**BAGIAN TULISAN**
-------
Selasa, 12 Maret 2019

Aku Seorang Pluviophile


Aku seorang Pluviophile...
Pecinta hujan, yang temukan kedamaian dalam rinainya.

Penggalan kalimat di atas ada dalam novel aku berjudul Morning Dew and the Togetherness We Share. Sengaja kusisipkan salah satu kesukaan aku ini biar para pembaca yang memiliki kesamaan denganku juga turut berbahagia. Eh, ternyata ada ya istilah unuk menyebut seorang pecinta hujan...Kurang lebih seperti itu pikiranku saat menuliskan bab 15  novel yang diterbitkan oleh Elexmedia ini.

Foto ini pernah juga kuposting di Facebook Ulfah Khaerani (dengan foto profil gambar novel MDATTWS, awas jangan Ulfah yang lain yaah hehe...). Lalu, ada seorang penulis yang tanya ke aku..."mbak Ulfah kenapa suka hujan?"

Kujawab cepat, bahwa hujan membawa ketenangan. Lalu, kujabarkan dengan secepat mungkin kekuatan tangan dan otak saat menjawab chat bahwa ketenangan yang dimaksud dimulai dengan munculnya PETRICHOR, yaitu aroma tanah yang menyatu bersama bakteri dan terkena tetesan hujan hingga menguap aromanya. Kemudian, udara di sekitarya menjadi sejuk, adem, dan pastinya menenangkan. Ditambah, kalau di Islam, hujan adalah salah satu momen dimana doa-doa diijabah Allah Subhanahu wata'ala. Dan aku percaya pada janji Tuhanku.

Ah, aku jadi teringat masa kecil dimana aku sangat takut ketika hujan turun dan aku berada di dalam rumah. Tetesan demi tetesan hujan mulai dari kecil hingga makin lama makin besar itu seperti hendak menghantam atap rumah dan meluluhlantakkannya. Yah, namanya juga imajinasi anak SD kelas 2 ya... hihi...
-------
**DATA YANG DIPAKAI**
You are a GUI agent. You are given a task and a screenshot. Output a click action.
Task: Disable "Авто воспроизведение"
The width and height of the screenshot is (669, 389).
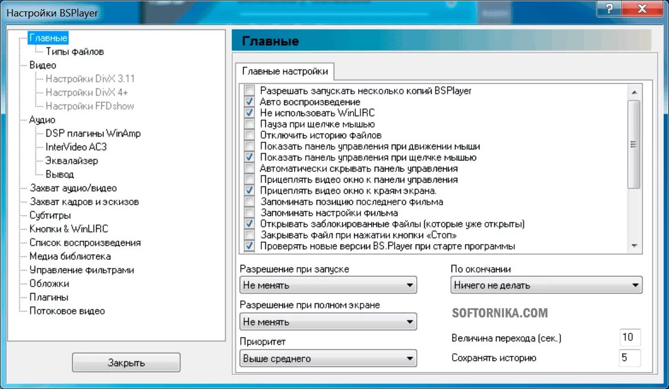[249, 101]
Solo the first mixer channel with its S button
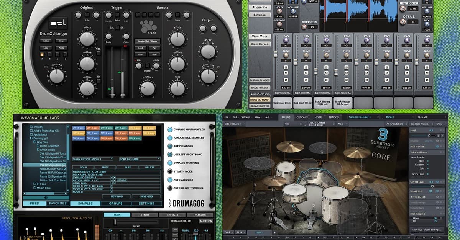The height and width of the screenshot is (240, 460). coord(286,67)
-------
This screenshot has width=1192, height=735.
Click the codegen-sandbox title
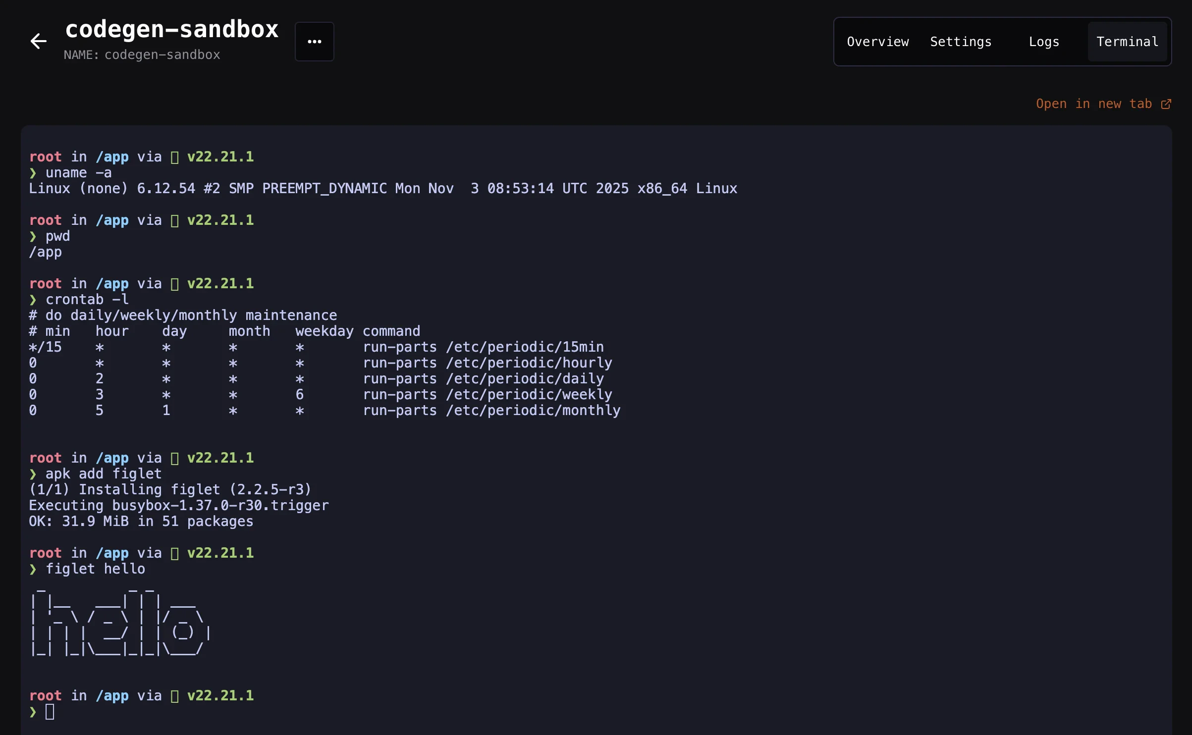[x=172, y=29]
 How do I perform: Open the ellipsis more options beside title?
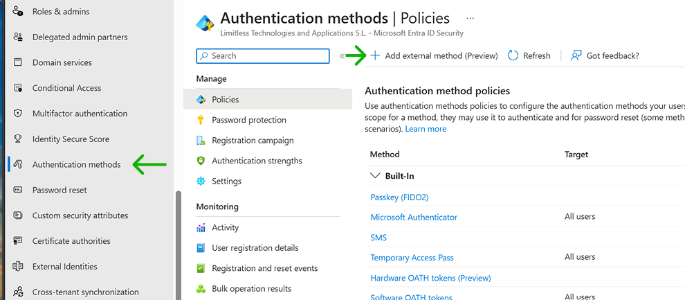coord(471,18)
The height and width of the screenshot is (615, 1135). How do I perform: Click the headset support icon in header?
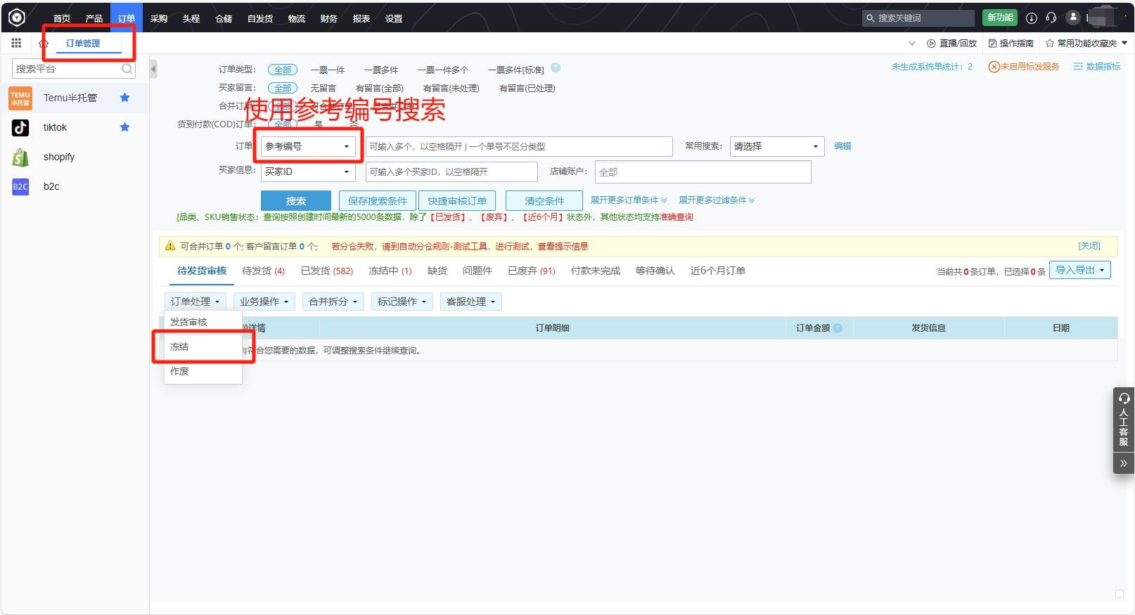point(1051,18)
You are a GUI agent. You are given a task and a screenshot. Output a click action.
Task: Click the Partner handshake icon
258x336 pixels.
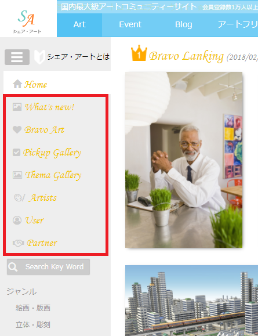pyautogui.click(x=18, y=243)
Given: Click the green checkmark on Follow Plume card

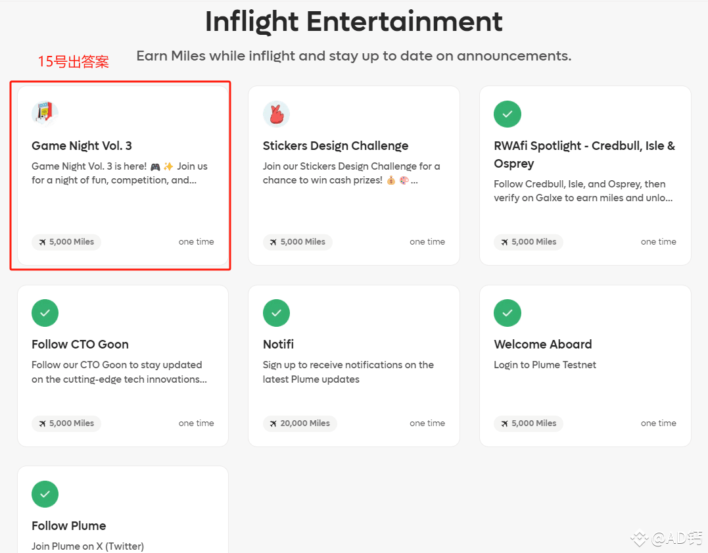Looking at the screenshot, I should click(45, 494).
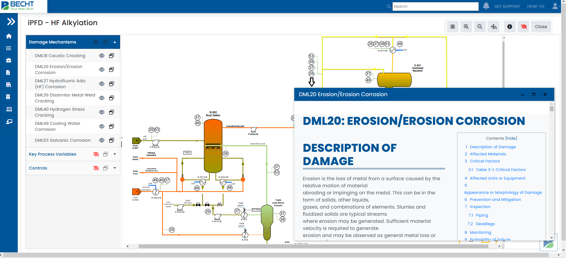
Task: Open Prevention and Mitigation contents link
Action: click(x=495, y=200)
-------
**PETUNJUK A**
Ketik ulang persis baris-baris data di atas, mulai dari baris yang berisi "This screenshot has width=1192, height=735." sampai baris yang berisi "coord(471,18)", termasuk kedua baris itu. Jangan sertakan gambarnya.
**PETUNJUK B**
Lanjutkan tulisan tentang pecinta hujan itu, mulai setelah kalimat terakhirnya.

**JAWABAN YANG DIHARAPKAN A**
This screenshot has width=1192, height=735.
Click the codegen-sandbox title
[x=172, y=29]
 How do I perform: Open the ellipsis more options beside title?
coord(471,18)

**JAWABAN YANG DIHARAPKAN B**
Lalu, bapakku inisiatif mengambil payung super besar dan mengajakku pergi keluar rumah. Bapak bilang mau main hujan-hujanan. Meskipun aku takut, genggaman hangat tangan bapak menguatkanku. Hingga aku berani memakai sandal dan perlahan tapi pasti aku akhirnya sudah berada di luar pagar rumah. Aku dan bapak jalan beriringan di bawah payung dari satu gang ke gang lain hingga kami sampai di taman komplek. Saat itu tidak ada petir. Hanya air hujan bak air bah yang terus turun dan menggenangi jalan-jalan berlubang parah. Sejak saat itu, aku tak takut lagi pada hujan. Jika hujan turun aku malah bersiap mengambil payung. Dan seringnya malah mandi hujan tanpa payung di samping rumah yang terbuka atapnya, namun tak terlihat dari luar itu.  Bebas, tidak ada yang memarahi. Kalau hujan sudah mulai surut dan sisa rintikan saja, barulah aku masuk untuk segera mandi membersihkan sekujur tubuh. Sungguh hujan air rahmat bagiku. Rinainya menenangkan. Tetesannya di tubuhku bak vitamin yang membuatku kuat.

Kalau kamu, apakah suka hujan juga?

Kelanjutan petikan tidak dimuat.